There’s No Place Like Home: Well maybe
The famous line from The Wizard of Oz, that everyone remembers is, “There’s no place like home. There’s no place like home.” Most of us can relate to that. At least we used to.
I love the snugness of my house. Each of the rooms, with their distinctive flavor. There are quiet rooms where I can just sit and think, the noisier ones where the sounds of nature fill the air through open windows, unfortunately, at times, followed by the cacophony of cars, lawnmowers, and blowers, and neighbor’s housebound kids being released from homeschool, the calming rooms, where we can relax, vege out on TV if we want or grab the latest novel that we’re into and sink into a chair and become one with the characters in the story. Yes, there’s no place like home. Well maybe…
We are now in quarantine, Day…Whatever. Rooms have changed their designated assignments now that there are multiple people in the house all of the time; as do time slots for those rooms. You now need an office room, for work. You now expect there to be more quiet rooms, so that people can have their quiet space when needed. It appears that headphones are used more often. Don’t get me wrong, I love the additional together time, but one gets used to certain routines.
Home is the place to be, when you are allowed to leave it and interact with the world, usually on a daily basis. That has been replaced by interacting at a distance both physically and virtually. Personally, for me, there is a limit as to how many virtual meetings one can and wants to attend.
Then there are the glitches in our virtual world. I enjoy seeing my writing and storytelling friends on screen and hearing the tales that they spin in the work they do. However, when the pictures don’t appear and the voices are choppy, and especially the most frustrating of all glitches, the sound does not sync with the video (don’t you just hate that), I feel like I’m in a very poorly designed version of “there’s no place like home”.
Have you ever wanted to be a fly on the wall and listen to a conversation; to hear what everyone else was talking about? Well, I’ve been there, at my last Writing Group, and trust me you really don’t want to be that. Though I loved all of the stories being shared, no one knew I was there and I couldn’t be heard, even when I wanted to say something. That’s scary. Imagine how many people, could be listening in on your every interaction. And for all of you listening right now while I’m writing this…Just STOP IT! When I want you to read this, I’ll share it.

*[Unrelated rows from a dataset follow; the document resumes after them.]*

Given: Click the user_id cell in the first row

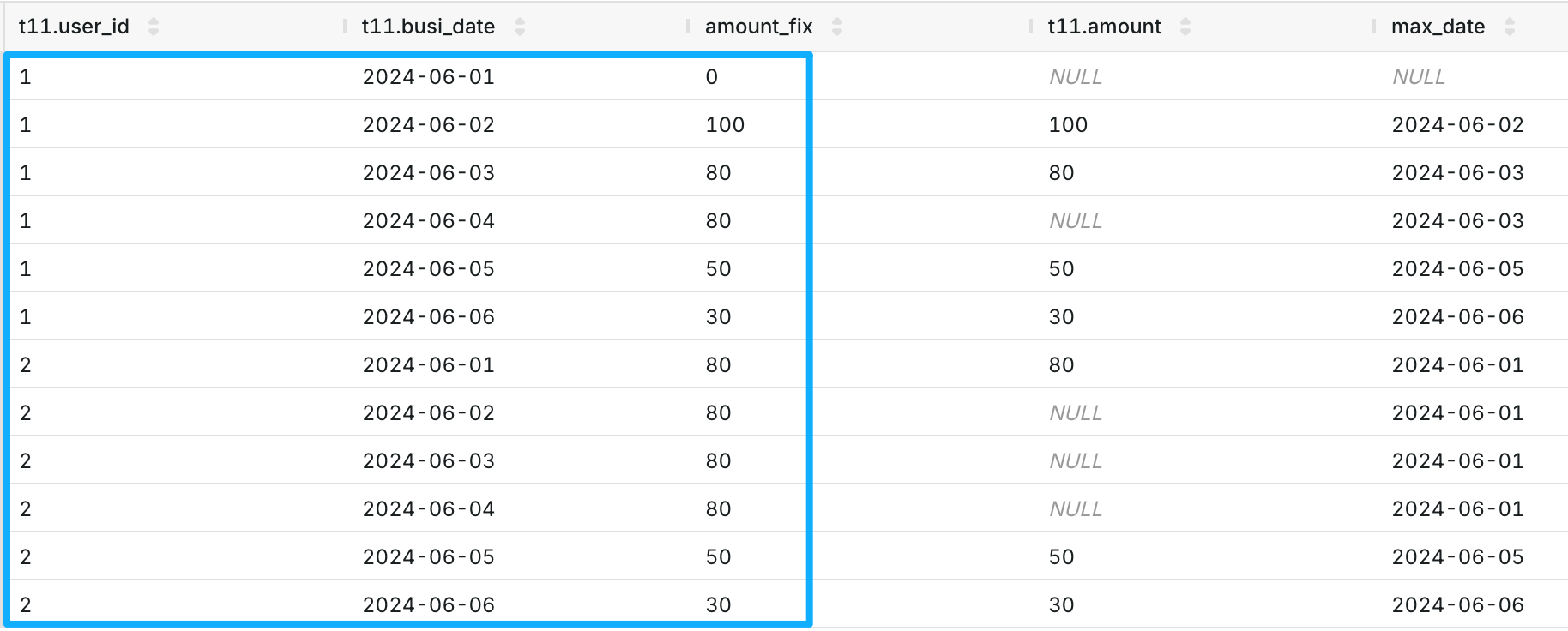Looking at the screenshot, I should [26, 77].
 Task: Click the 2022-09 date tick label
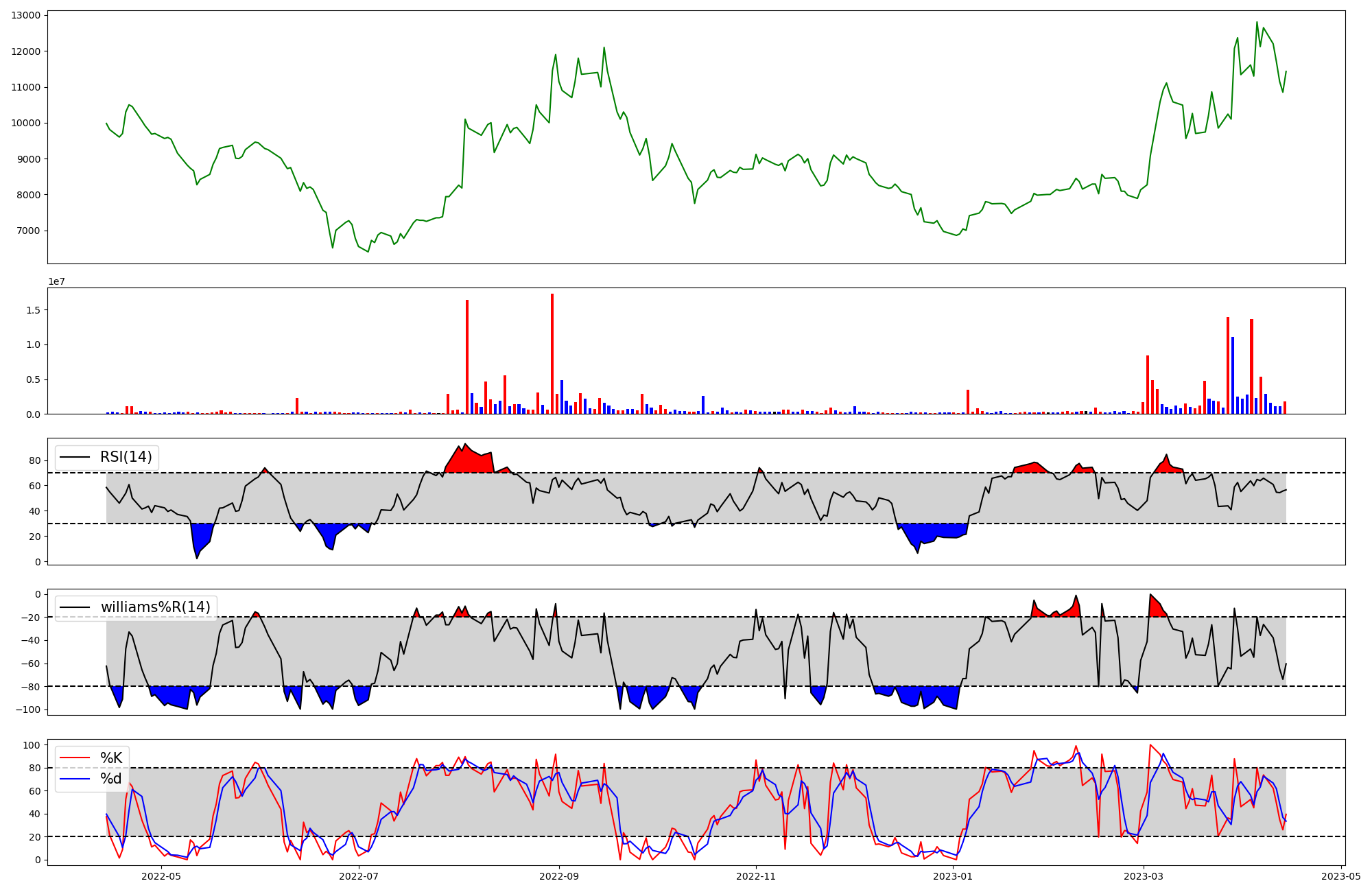pyautogui.click(x=559, y=876)
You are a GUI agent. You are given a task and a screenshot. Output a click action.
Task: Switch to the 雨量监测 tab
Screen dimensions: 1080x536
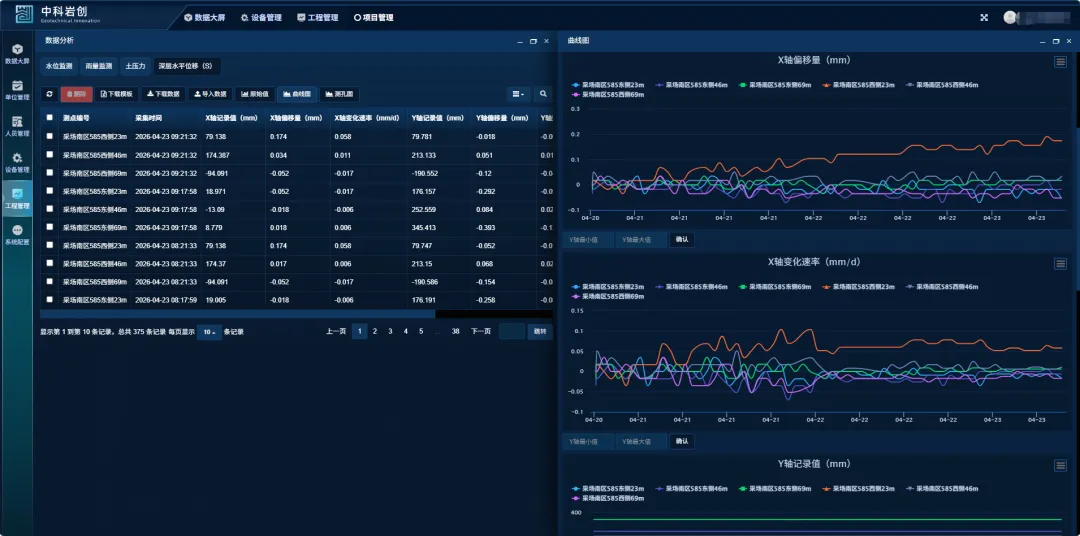pos(99,66)
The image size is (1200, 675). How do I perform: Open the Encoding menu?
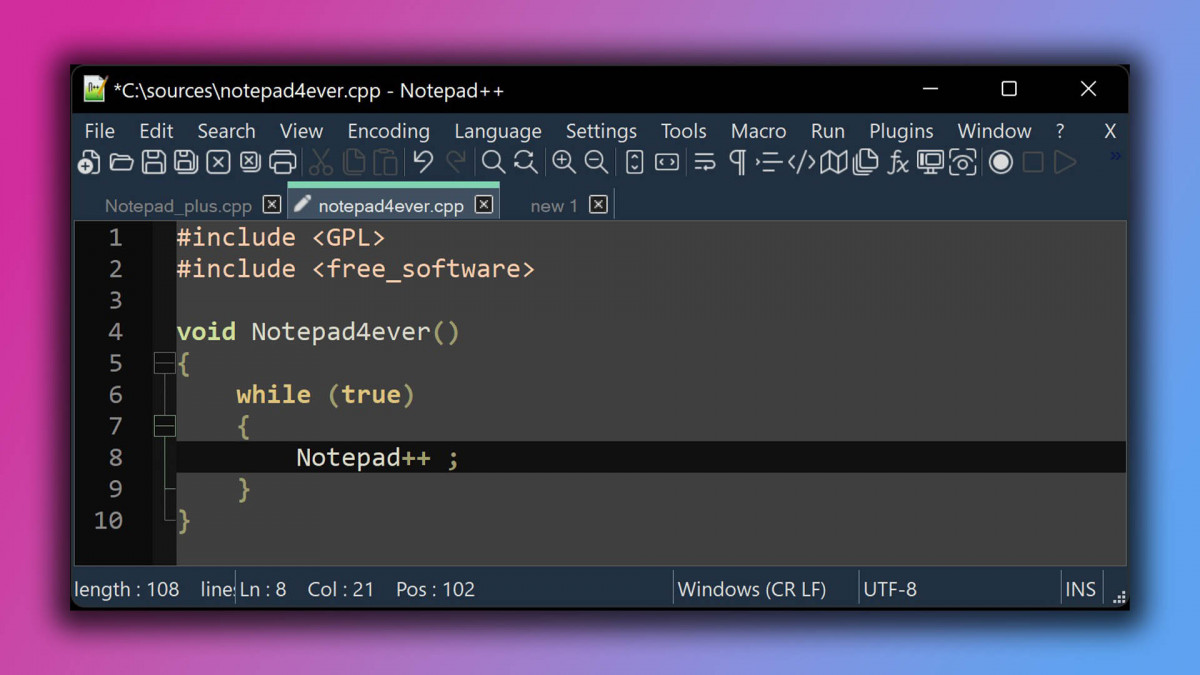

Home now becomes a place of seclusion, even when you are with those you love; where cabin fever can reign, a periodic happy place. Be thankful, though, for things could be worse. I feel for the homeless at this time of quarantine and those that have difficulty just being in homes, where it never was the “no place like home” to begin with or has become a “no place to be…at home”.
I hope this passing phase of our existence works itself out sooner than later; when we can go back to some semblance of what life was like, with a greater understanding of what has happened to us and that allows us to make our global home better. So we can truly say, “There is no place like home.”